Voici un résumé en 10 points du test vidéo sans spoil de Death Stranding 2 par ExServ, avec timestamps clés :
(00:09) ExServ entame son test en expliquant que Death Stranding 2 l’a laissé sur sa faim : il n’a pas retrouvé l’émotion ni l’originalité du premier épisode, malgré des attentes positives.
(00:32) Le jeu délaisse la marche contemplative pour de l’action et de l’infiltration façon Metal Gear, une orientation qui ne lui convient pas du tout.
(02:14) La narration perd le message humaniste du premier opus pour basculer dans des thèmes plus classiques : vengeance, trahison, fusils à pompe... avec un ton moins subtil.

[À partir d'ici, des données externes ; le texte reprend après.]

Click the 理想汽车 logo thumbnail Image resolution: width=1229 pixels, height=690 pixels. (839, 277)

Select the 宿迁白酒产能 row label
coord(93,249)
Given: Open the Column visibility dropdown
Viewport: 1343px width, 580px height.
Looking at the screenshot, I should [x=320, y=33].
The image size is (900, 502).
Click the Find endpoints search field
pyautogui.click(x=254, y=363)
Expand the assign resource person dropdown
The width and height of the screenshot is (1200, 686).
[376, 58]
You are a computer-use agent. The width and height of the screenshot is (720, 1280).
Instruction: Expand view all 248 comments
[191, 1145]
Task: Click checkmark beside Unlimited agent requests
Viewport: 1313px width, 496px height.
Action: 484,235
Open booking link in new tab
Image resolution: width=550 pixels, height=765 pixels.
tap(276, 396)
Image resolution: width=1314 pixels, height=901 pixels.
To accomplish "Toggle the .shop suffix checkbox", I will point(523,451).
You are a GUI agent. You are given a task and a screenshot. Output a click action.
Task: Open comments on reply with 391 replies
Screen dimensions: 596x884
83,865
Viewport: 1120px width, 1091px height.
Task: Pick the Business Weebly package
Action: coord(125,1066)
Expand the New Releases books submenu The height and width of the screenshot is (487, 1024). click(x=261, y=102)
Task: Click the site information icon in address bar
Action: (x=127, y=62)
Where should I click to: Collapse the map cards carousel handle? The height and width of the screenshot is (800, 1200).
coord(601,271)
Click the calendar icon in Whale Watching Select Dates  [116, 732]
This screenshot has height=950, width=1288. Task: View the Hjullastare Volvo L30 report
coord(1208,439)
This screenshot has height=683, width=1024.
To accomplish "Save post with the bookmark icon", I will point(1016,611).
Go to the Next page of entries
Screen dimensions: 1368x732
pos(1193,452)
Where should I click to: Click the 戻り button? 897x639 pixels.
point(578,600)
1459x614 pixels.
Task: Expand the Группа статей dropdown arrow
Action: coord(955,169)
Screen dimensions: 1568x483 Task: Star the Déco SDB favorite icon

(03:19) Il reconnaît une fin "complètement barrée" qu’il a appréciée, mais regrette que le reste du jeu manque de ton, de mystère et de confiance dans son propos.
(04:42) Le personnage de Dollman, une poupée sidekick, incarne la sur-explication omniprésente du jeu, rendant l’expérience trop terre-à-terre et didactique.
(07:55) Le gameplay perd lui aussi en intérêt : la marche est éclipsée par des véhicules, des armes à feu et des missions de combat ou d’infiltration répétitives.
(12:59) Le jeu devient paradoxal : on tire sur des ennemis alors que l’univers même interdit les morts à cause des conséquences catastrophiques. Le ton devient incohérent.
(14:21) Le système asynchrone de coopération entre joueurs reste l’un des points forts : reconstruction de routes, entraide invisible et échanges de "likes" donnent un vrai sens à l’effort collectif.
(18:59) Techniquement, le jeu est plus beau (PS5, moteur Decima), mais artistiquement moins marquant. La BO, avec Woodkid, Low Roar, CHVRCHES, reste un vrai plaisir.
(20:49) Conclusion : Death Stranding 2 rentre dans le moule des blockbusters, perdant l’âme contemplative du premier. ExServ reste déçu, mais admet que certains moments restent agréables.